== Texto de leitura
Dia do Pinot Noir: argentino e de categoria mundial

Pinot noir

No dia 18 de agosto se celebra o Dia do Pinot Noir. Esta cepa é uma das mais destacadas a nível global e os vinhos que com ela são produzidos se reconhecem por seus aromas de frutos vermelhos — como framboesas e cerejas, notas terrosas — de trufas e cogumelos-, mas também por seu corpo de ligeiro a médio, sua textura aveludada e acidez. Difícil de cultivar, a uva pinot noir exige climas frescos que ajudem o seu amadurecimento — de ciclo curto — por isso as zonas frias se privilegiam para o seu cultivo, idealmente perto de cursos d´água, como rio ou mar.

Na Argentina, a pinot noir foi, durante anos, uma cepa popular para a elaboração de vinhos espumantes, mas nas últimas três décadas ganhou terreno como varietal com o qual se elaboram vinhos tintos mais suaves. Assim, desde 2002, duplicou-se a quantidade de hectares de vinhedos de pinot noir, que atualmente cobrem cerca de 2 mil hectares, entre Salta, Chubut, a Cordilheira dos Andes e a Costa Atlântica.

O que as e os especialistas opinam sobre esta cepa que, na Argentina, a terra do malbec por excelência, continua crescendo e ganhando terreno? Consultamos proprietários de vinícolas, produtores e sommeliers. Confira a seguir o que eles disseram. 

Dia do Pinot noir: a situação da Argentina

Pinot noir

Para Leo Puppato, da vinícola Bodega Família Schroeder — de San Patricio del Chañar, em Neuquén — o desenvolvimento do pinot noir começou a se fortalecer há cerca de 20 anos e a Patagônia teve muito que ver com isso, por ser uma das regiões em que a cepa melhor se adaptou. Este crescimento, afirma, “foi notável e vai continuar sendo assim.
====
== Trechos de dados
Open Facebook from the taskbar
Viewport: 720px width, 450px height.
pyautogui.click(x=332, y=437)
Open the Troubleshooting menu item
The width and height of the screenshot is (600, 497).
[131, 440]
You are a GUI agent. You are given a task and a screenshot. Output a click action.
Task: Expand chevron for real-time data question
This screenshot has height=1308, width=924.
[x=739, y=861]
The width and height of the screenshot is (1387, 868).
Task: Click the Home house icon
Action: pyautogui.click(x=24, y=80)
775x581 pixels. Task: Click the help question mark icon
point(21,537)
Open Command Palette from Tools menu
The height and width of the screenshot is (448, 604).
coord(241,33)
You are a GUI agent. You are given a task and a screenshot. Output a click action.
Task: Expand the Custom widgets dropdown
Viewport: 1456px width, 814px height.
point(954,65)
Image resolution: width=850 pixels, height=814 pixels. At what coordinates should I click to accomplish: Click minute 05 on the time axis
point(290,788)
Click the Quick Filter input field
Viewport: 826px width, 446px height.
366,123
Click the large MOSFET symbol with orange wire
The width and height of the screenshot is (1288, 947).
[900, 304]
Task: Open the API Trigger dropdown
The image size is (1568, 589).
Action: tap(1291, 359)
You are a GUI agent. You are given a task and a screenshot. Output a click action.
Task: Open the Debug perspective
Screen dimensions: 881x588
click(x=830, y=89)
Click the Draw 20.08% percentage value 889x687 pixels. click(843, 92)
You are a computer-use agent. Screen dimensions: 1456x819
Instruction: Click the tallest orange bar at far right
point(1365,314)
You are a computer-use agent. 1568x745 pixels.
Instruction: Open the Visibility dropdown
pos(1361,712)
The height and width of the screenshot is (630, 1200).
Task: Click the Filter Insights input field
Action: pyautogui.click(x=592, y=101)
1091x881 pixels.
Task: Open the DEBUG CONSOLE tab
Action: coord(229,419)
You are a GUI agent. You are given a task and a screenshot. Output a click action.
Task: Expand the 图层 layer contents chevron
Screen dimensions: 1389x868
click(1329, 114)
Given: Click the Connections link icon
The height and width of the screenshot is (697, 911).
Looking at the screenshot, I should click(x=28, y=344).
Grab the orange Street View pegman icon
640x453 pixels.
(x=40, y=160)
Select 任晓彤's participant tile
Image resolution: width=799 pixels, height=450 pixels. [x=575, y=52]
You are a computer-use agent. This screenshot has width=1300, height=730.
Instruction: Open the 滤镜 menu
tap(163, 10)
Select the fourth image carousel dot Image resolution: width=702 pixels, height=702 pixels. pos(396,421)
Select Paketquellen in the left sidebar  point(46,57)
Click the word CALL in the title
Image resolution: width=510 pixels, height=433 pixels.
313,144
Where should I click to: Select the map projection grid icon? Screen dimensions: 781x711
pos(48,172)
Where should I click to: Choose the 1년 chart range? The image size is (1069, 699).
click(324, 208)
====
## Descrição da tarefa
Você pode dar continuidade ao texto sobre o Pinot Noir na Argentina a partir do ponto em que ele termina? Os registros são um material à parte, independente do texto.

## Resposta
Nós temos um plano de 10 hectares novos de pinot por ano durante os próximos 5 anos. Como o pinot noir é escasso, a demanda é maior do que o que se produz. Por conta disso, para a maioria das vinícolas sempre faz falta. Se bem é uma variedade difícil de cultivar e elaborar, é muito versátil, sendo utilizada para espumantes e vinhos mais tranquilos”. 

Juliana del Aguila, diretora da vinícola Bodega del Fin del Mundo, situada na mesma região, acrescenta outras razões para o crescimento: as mudanças climáticas, que tornam possível que os terroirs aptos se estendam e, por outro lado, a popularização do consumo de pinot noir no mundo.  

Para Roy Urvieta, de Domaine Nico — no Valle de Uco, em Mendoza — o crescimento é multifatorial. “Por um lado, a vitivinicultura argentina investiu muito em compreender e explorar o terroir, em descobrir como vinificar e interpretar cada lugar. No Catena Institute realizamos pesquisas durante décadas, que depois contribuíram para a Domaine Nico, impulsionada pela Laura Catena.

Outro fator crucial é a elevação do nível de conhecimento por parte do consumidor, que tem alavancado esta expansão. Já não há dúvida de que, na Argentina, o terroir existe, tanto a nível científico como em relação aos vinhos disponíveis no mercado. Por não ter dúvidas de que o terroir está presente na vitivinicultura argentina, o pinot noir entra no jogo como mensageiro, assim como o malbec vem fazendo”.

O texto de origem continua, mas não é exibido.